Younger kids vulnerable to social media predators
Fake facebook accounts
Fake Facebook Video by IdahoOnYourSide.comvideo
A warning for parents who have kids and teens with electronic devices. Because the devices are so popular, more and more teens are falling prey to internet predators. These days kids of all ages have the devices. What they also have is access to a ton of internet dangers. Most parents will tell you they can barely keep up with their kids’ technology.
School resource officer Dave Gomez wants parents to know that when it comes to social media the same is true.
“Instagram, Pinterest, Snapchat and Tumbler; all of these social media that are just beginning, the kids already know about and the parents don't,” said Officer Dave Gomez.
He says parents need to first educate themselves about what’s already available. That way, when you give your kid a new piece of technology, they know how to safely use it.
You can try to delete their apps, but kids can upload a new social media app, in the time it takes to read this story.
“Sixth graders are just getting into Facebook, seventh graders already have a lot of Facebook,” said Gomez.
We're talking about middle school kids, not high school. These kids are anywhere from 11 to 13 years old.
“I see a lot of the seventh graders in middle school that have you know, that have anywhere from 100 friends to 1300 friends. There’s no way they know all those friends.
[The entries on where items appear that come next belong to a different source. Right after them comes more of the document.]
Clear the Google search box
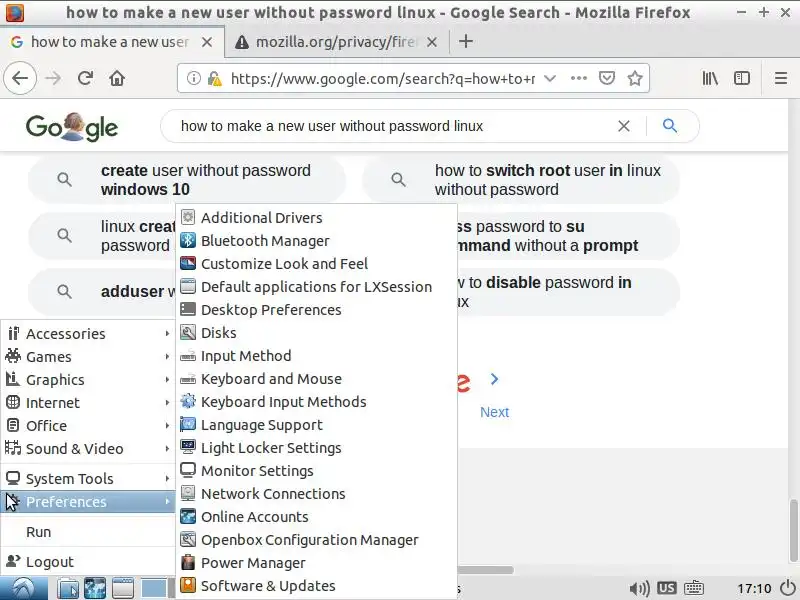Viewport: 800px width, 600px height. (624, 126)
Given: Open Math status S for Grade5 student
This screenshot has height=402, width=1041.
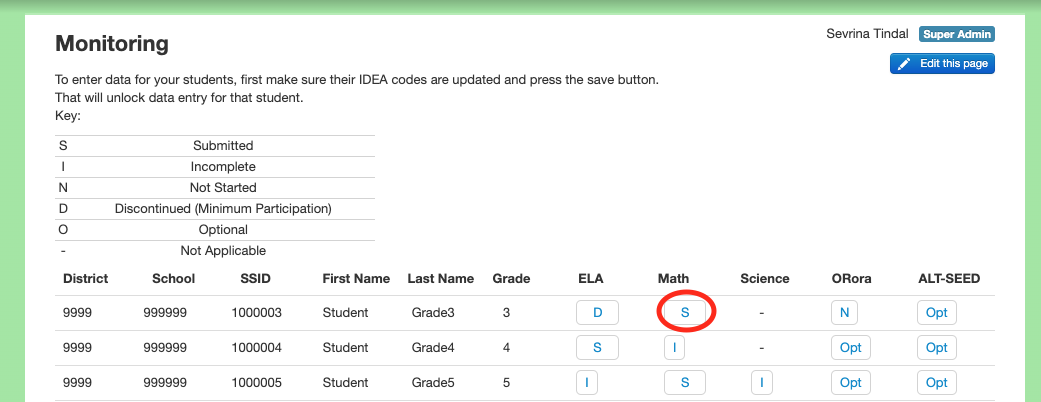Looking at the screenshot, I should 684,383.
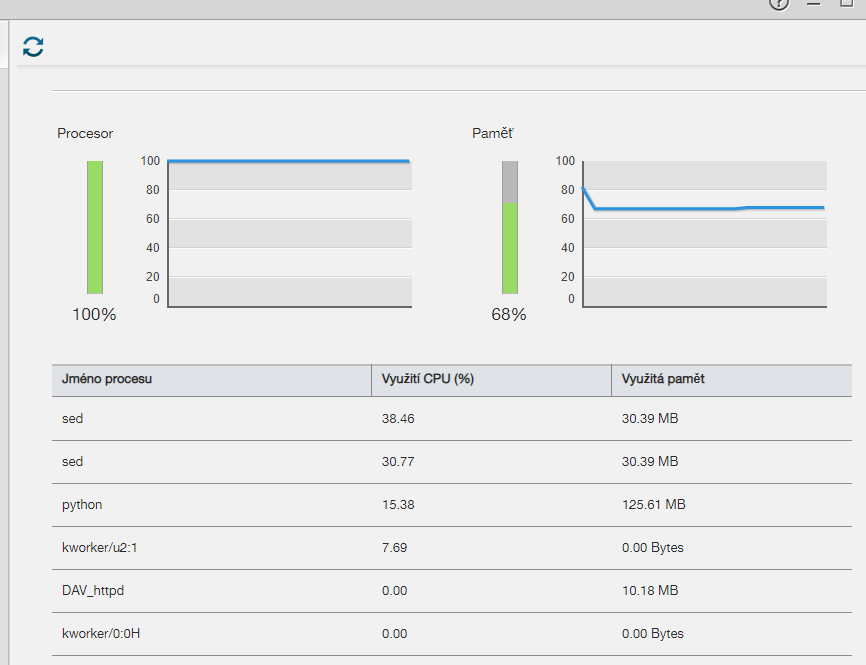The width and height of the screenshot is (866, 665).
Task: Minimize the resource monitor window
Action: click(813, 4)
Even though Facebook requires users to be at least 13 years old to set up an account, kids always manage to find a way. So, who are the people those kids are talking to? Police say, in some cases they are internet predators and they are after your kids.
“Sometimes they just ask for pictures, they can ask for inappropriate pictures, they can ask to met the kids, and have the kids go somewhere with them,” said Gomez.
What can parents do? A few simple things.
“Parents should do a phone check, do a computer check and do an email check,” said Gomez.
Also, have a central place where your kids can plug in all of their electronic devices.
“That works very good, then parents can go check these devices and kids aren't staying up late at night, texting their friends emailing, making videos and doing whatever, instead of sleeping,” said Gomez.
Another idea that Officer Gomez likes, is having your teen explain all the apps on their phone and go through them with them. Finally, he didn't really like the idea of a contract with your teen. He says you as a parent make the rules.